Vinny zuckt die Schultern. "Ungefähr das Gegenteil von dem Jetzt-Zustand. Es war viel dunkler, ich habe den Boden komplett neu verlegt und die Wände gestrichen. Die Möbel sind auch neu."

Er führt mich um die Ecke. "Das einzige, was geblieben ist, ist meine Kamera-Ausrüstung."

"Das Studio sieht toll aus, Vinny!"

"Danke! Jetzt müssen nur noch die Kunden kommen. Leider machen die Leute nicht besonders oft Passfotos im Jahr. Und außerdem wird man davon auch nicht reich."

Ich nicke. "Und du bist doch auch nicht Fotograf geworden, um Passfotos zu machen, oder?"

"Natürlich nicht! Ich wollte eigentlich mal Food-Fotograf werden..."

"Bitte was?"

"Naja, Lebensmittel fotografieren... Für die Werbung, für Rezeptbücher. Dann bin ich irgendwie in die Mode-Fotografie gerutscht. In letzter Zeit habe ich gemerkt, dass diese Zeit eigentlich gar nicht so schlecht war. Ich denke dahin zieht es mich zurück."

Er mustert mich. "Du würdest dich übrigens auch gut als Model machen."

"Ich?" Blut schießt mir in den Kopf und ich muss kichern. "Auf keinen Fall!"

Vinny blickt weiter ernst. "Na klar! Weißt du was? Wir probieren das jetzt mal aus. Ich habe da drüben ein Designer-Kleid, das dir stehen würde."

"Designer-Kleid? Wo hast du das denn her?"

Vinny grinst. "Ich sag doch: Mode-Fotograf zu sein, hatte seine Vorteile."

Wir gehen zusammen in den vorderen Bereich des Studios, wo Vinny auf ein blaues Kleid deutet.

"Das hier meine ich. Was denkst du? Du kannst dich dort drinnen umziehen." Er zeigt zu einer Tür.

Ich sträube mich erst noch etwas, gebe dann aber nach. Das Kleid hat es mir angetan.

Fünf Minuten später trete ich heraus. Vinny klatscht vor Freude in die Hände.

"Joelle! ich wusste, du siehst darin toll aus! Los, vor die Kamera mit dir!"

"Warte, wenn schon, denn schon!" Ich setze mich an einen der Schminktische, drehe meine Haare zu einem Dutt nach oben, lege etwas Lippenstift auf und pudere mein Gesicht.

Ich kann Vinny im Spiegel sehen, der den Blick keine Sekunde von mir abwendet.

Als ich fertig bin, bringt er mich vor der Kamera in Position.

"Und jetzt sei einfach du selbst!"

Vinny macht ein paar Fotos, verändert noch etwas am Licht und strahlt mich an. "Sehr gut! Einfach lächeln, so wie immer!"

"Das hat Spaß gemacht, hätte ich ehrlich gesagt nicht gedacht."

"Die Fotos sind super geworden. Du bist ein Naturtalent!"

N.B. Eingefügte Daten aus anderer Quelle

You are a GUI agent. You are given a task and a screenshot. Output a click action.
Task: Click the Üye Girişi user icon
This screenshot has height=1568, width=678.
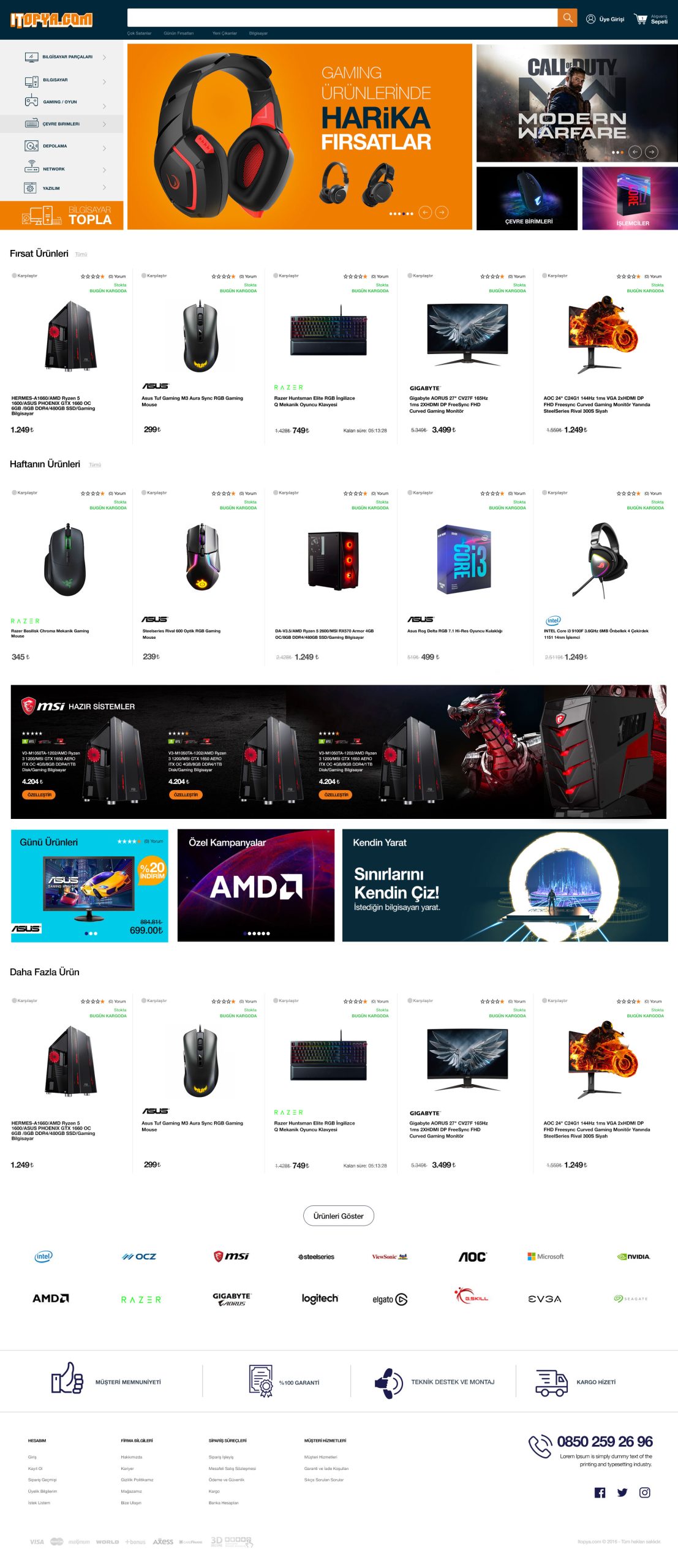(591, 19)
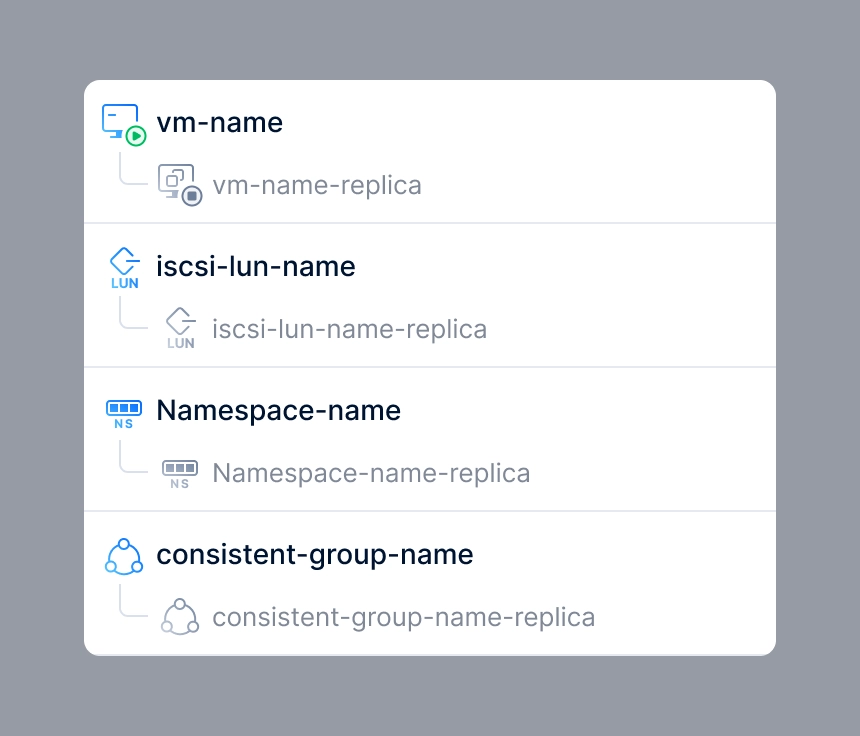Pick the consistent-group-name-replica item
The height and width of the screenshot is (736, 860).
[403, 617]
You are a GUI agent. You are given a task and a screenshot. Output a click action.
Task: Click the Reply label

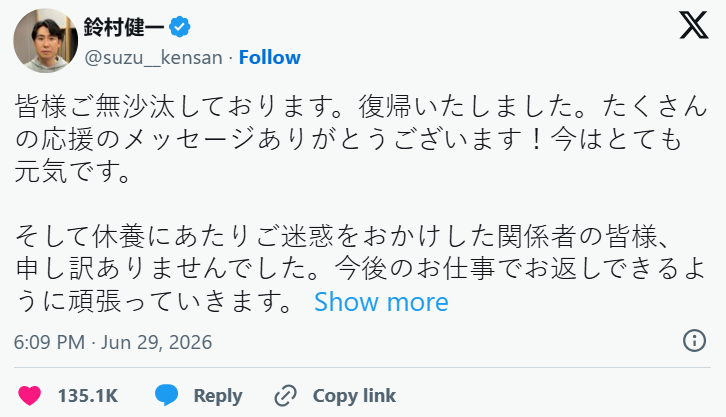click(x=218, y=396)
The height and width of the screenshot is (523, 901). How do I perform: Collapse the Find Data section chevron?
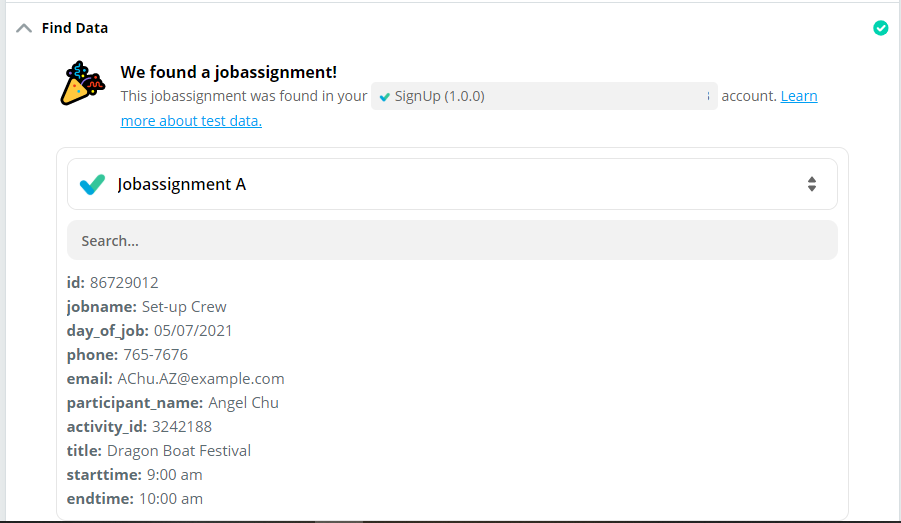(x=24, y=28)
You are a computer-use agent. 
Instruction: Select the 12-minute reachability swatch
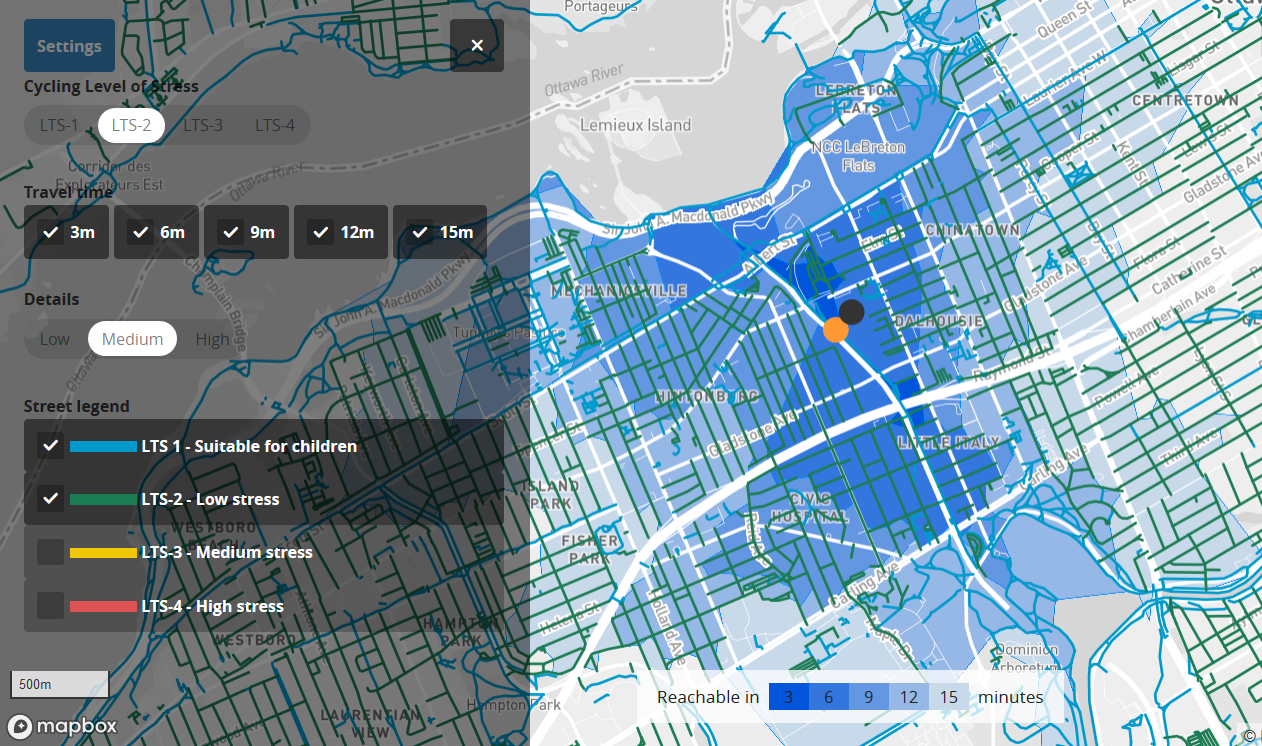click(x=908, y=697)
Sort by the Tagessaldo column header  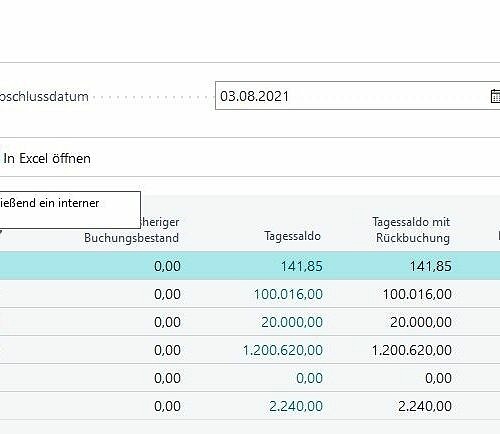click(292, 236)
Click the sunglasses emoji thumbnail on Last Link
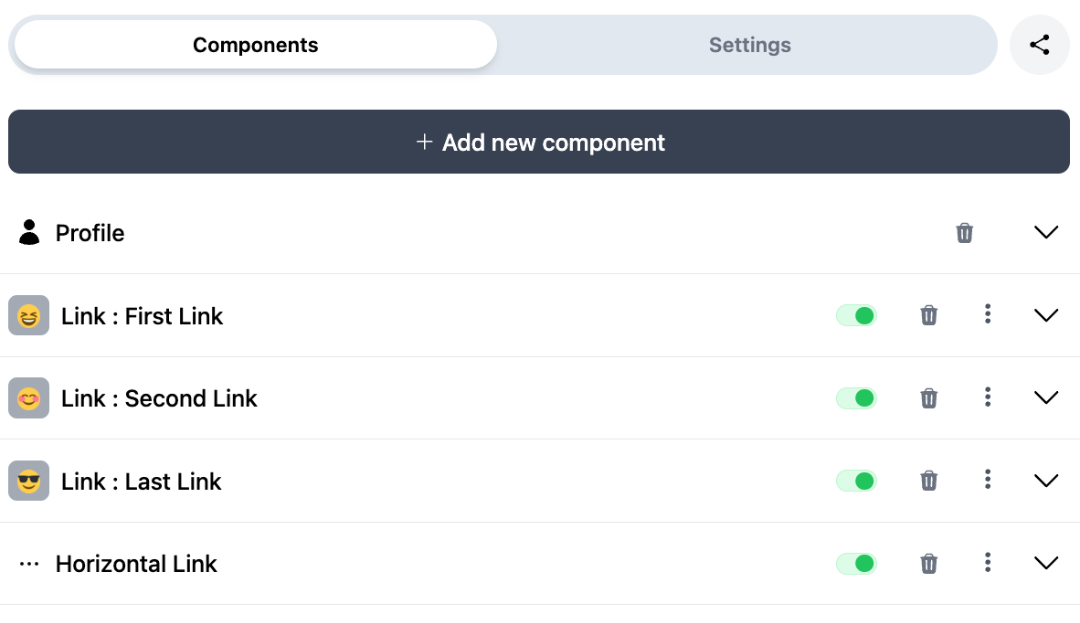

Ich winke ab. "Ach hör doch auf. Ein Model werde ich in diesem Leben ganz sicher nicht mehr."

"Dann vielleicht im zweiten", grinst Vinny und nickt bekräftigend.

Ich sehe auf die Uhr. "Danke, dass du mir meinen Feierabend versüßt hast. Aber ich muss jetzt los."

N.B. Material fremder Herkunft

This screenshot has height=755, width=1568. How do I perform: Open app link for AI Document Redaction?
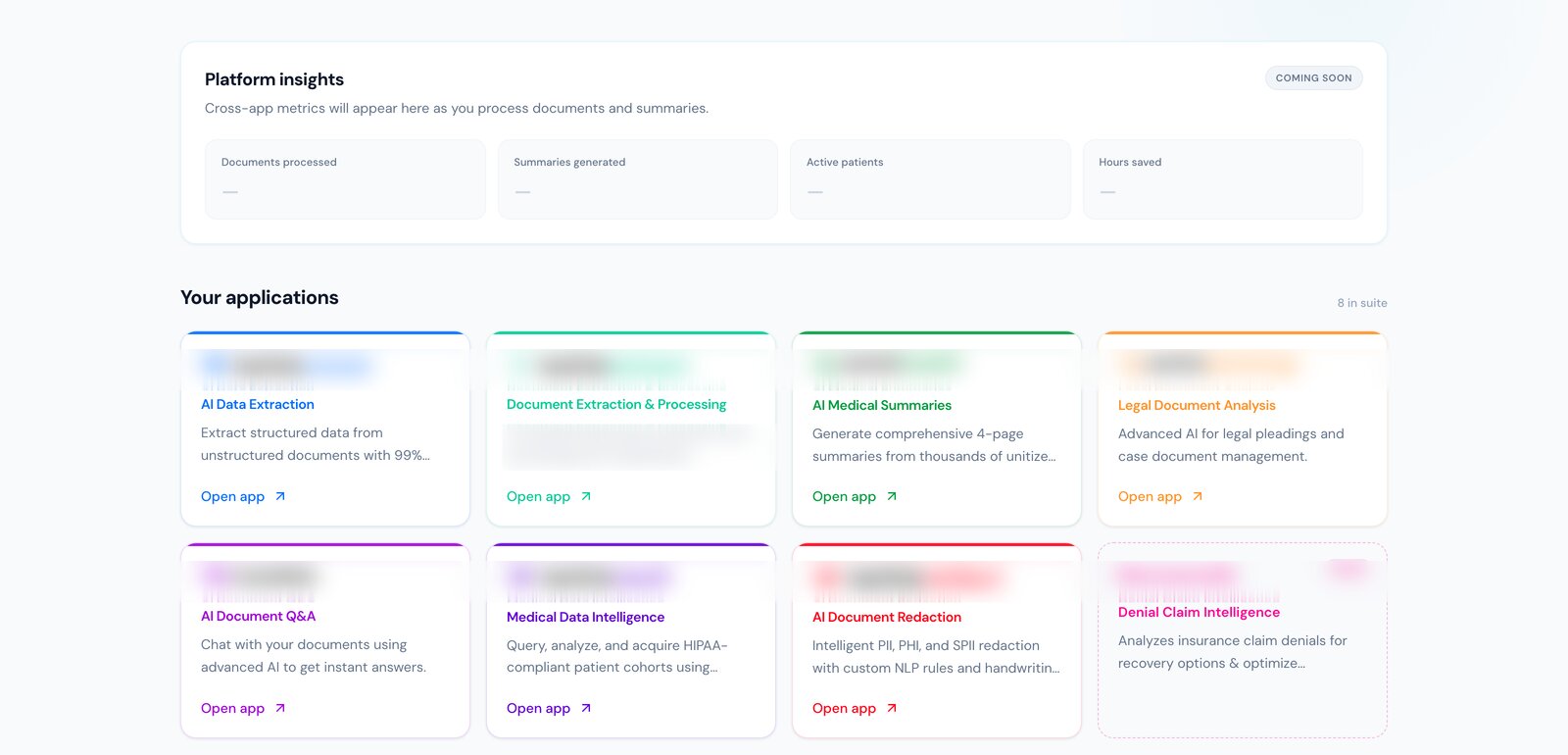click(x=855, y=708)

Vinny nickt. "Immer wieder gerne. Ich würde mich freuen, wenn wir das mal wiederholen könnten."

Ich nicke zaghaft und verschwinde dann im Umkleideraum, um meine Uniform wieder überzustreifen.

Vinny begleitet mich noch nach draußen und wir umarmen uns.

"Beim nächsten mal dann wieder zum Training?", frage ich und zwinker ihm zu.

Er lacht. "Okay, dann wieder zum Training."